Court Halts Hearing In Willingham Arson Case
AUSTIN (CBSDFW.COM) – A state appeals court has halted a hearing into whether a North Texas man was wrongly executed. The 3rd Court of Appeals ordered state District Judge Charlie Baird to not rule on the case of Cameron Todd Willingham. The order comes at the end of a day of testimony.
Willingham was convicted, and later executed, for setting his Corsicana house on fire in 1991, killing his three young daughters.
Two fire experts said that the fire was an accident, not arson. That is what Eugenia Willingham said that she has always thought. She was in court on Thursday, and has been trying to clear her stepson’s name.

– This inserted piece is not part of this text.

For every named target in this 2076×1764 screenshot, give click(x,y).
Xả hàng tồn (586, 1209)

“It’s been 18 years and I still feel the raw pain of that day,” said Willingham, holding back tears.
At the heart of the case has been the arson finding which led to Willingham’s conviction. Several fire experts have found fault in the finding. “What I have seen, that the fire marshal put forward as evidence of arson, is not evidence of arson,” said arson expert John Lentini, on the stand.
Navarro County District Attorney Lowell Thompson said that he is interested in the case because Willingham was convicted in his county. According to Thompson, Baird is biased since he ruled on Willingham’s case as a member of the Court of Criminal Appeals, and he recently got an award from a group against the death penalty.

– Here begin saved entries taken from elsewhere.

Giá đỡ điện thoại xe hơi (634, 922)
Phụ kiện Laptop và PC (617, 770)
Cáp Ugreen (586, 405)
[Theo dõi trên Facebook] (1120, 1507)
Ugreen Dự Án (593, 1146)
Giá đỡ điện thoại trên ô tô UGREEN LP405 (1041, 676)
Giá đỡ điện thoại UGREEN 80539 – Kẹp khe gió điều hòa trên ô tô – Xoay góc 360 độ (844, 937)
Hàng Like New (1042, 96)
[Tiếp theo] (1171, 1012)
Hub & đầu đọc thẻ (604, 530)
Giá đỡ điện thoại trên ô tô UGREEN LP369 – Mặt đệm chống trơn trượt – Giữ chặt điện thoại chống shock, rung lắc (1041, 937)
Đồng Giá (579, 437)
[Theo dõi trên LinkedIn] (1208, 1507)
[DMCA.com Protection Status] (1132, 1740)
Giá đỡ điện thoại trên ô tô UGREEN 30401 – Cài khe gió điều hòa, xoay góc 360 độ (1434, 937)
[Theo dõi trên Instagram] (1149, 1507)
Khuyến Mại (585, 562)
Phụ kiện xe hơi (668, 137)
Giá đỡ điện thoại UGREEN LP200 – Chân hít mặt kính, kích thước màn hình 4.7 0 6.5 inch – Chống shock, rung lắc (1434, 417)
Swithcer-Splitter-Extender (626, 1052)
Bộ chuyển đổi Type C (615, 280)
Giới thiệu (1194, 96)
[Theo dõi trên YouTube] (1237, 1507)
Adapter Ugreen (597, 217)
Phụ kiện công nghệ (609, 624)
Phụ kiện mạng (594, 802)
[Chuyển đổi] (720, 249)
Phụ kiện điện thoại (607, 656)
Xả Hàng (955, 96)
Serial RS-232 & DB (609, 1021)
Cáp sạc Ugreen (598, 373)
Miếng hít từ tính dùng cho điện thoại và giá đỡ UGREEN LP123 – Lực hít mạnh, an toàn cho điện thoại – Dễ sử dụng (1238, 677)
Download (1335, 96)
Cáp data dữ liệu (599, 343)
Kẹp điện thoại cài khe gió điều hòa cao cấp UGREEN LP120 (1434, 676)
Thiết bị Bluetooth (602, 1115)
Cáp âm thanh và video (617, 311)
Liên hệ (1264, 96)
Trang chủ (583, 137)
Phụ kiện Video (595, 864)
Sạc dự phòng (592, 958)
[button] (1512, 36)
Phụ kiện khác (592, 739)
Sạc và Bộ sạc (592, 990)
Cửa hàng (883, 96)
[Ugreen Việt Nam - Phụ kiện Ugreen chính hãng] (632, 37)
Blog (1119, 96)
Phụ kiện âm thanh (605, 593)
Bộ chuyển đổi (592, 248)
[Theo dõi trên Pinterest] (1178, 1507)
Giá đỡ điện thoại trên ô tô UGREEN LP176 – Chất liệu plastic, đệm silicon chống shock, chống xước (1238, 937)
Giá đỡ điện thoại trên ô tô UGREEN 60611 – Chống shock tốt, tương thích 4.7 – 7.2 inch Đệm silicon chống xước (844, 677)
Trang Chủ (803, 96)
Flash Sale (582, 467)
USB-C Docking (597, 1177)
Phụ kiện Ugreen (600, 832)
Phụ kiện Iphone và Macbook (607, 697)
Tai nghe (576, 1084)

Thomspon stormed out of the courtroom on Thursday to file the motion which has now halted the hearing.
Last week, Willingham’s ex-wife said that he confessed to her about burning down their home and killing their daughters. “He admitted he burned them to me, and he was convicted for his crime,” said Stacy Kuykendall.

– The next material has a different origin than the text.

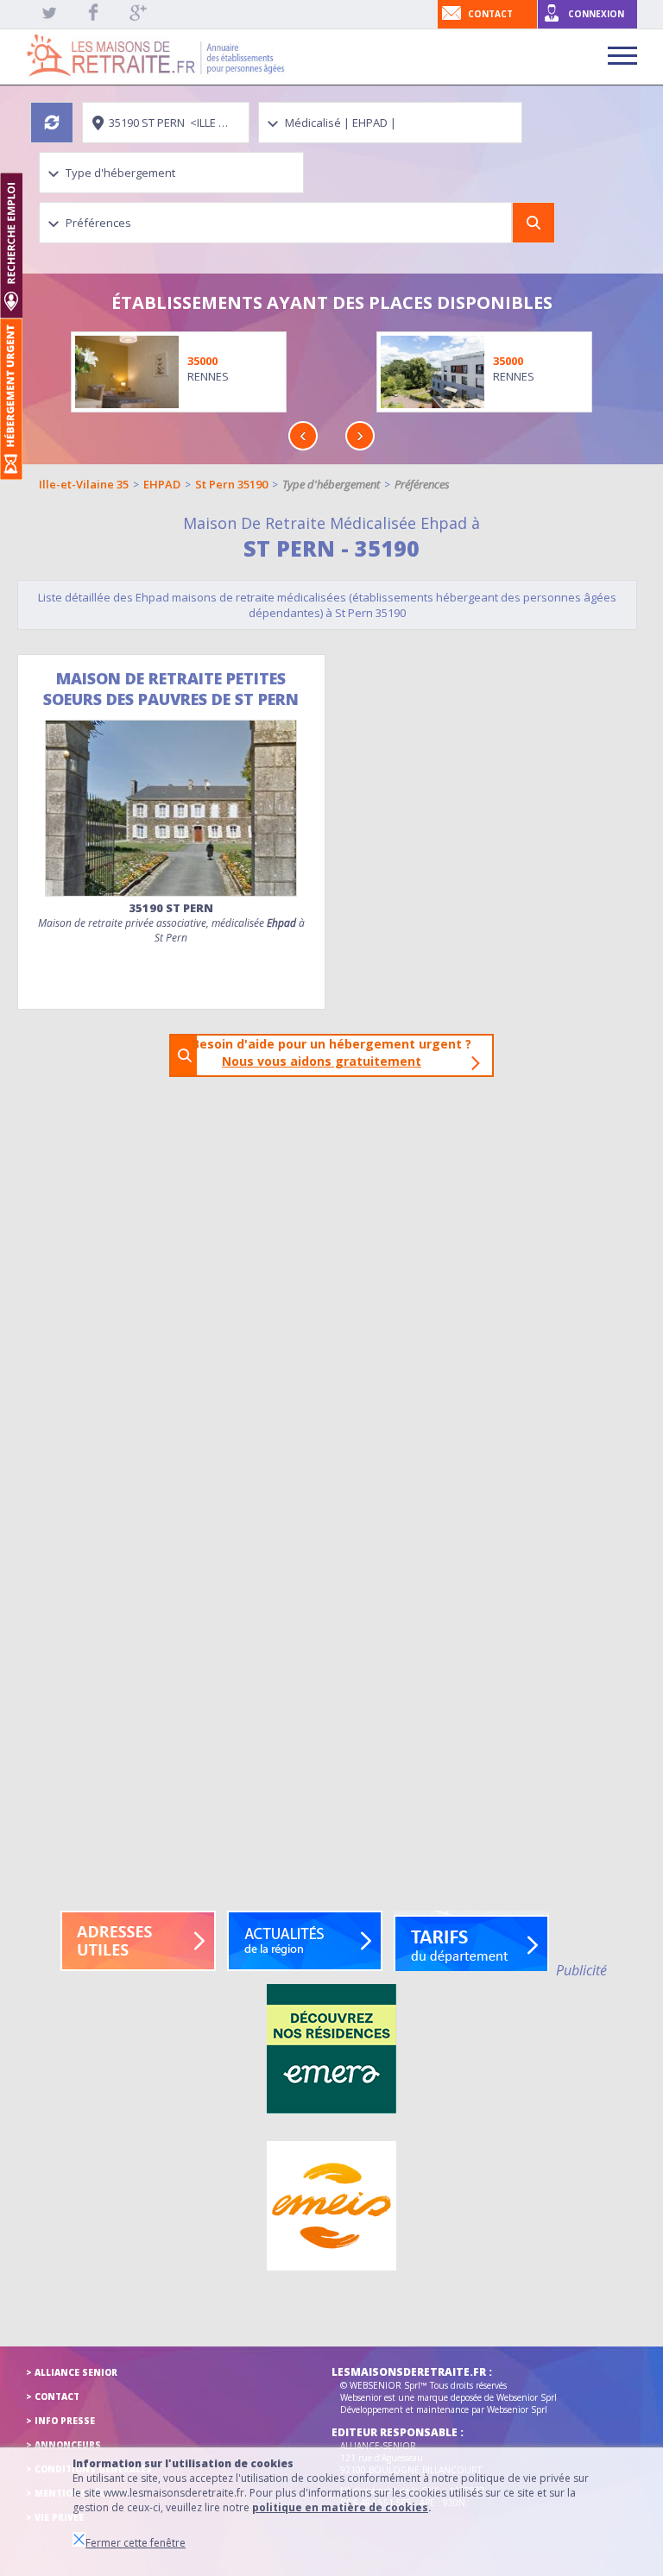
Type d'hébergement (331, 484)
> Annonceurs (63, 2445)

Willingham’s stepmom does not believe Kuykendall’s story. “I was the last person to talk to Todd. He asked me not to give up the fight and try to help other people in prison for arson,” explained Willingham.
After 18 years, as she tries to restore his name, Willingham said that she finds comfort in knowing the truth. “He did not confess to her. I don’t know what her motive is, but that is not true,” Willingham said.
Right before the hearing, Baird had recessed, saying that he wanted to look at all the facts and see what Thompson’s motion would include. If Willingham is cleared, it would be the first time an official in the nation’s most active death penalty state has formally declared that someone was wrongfully executed.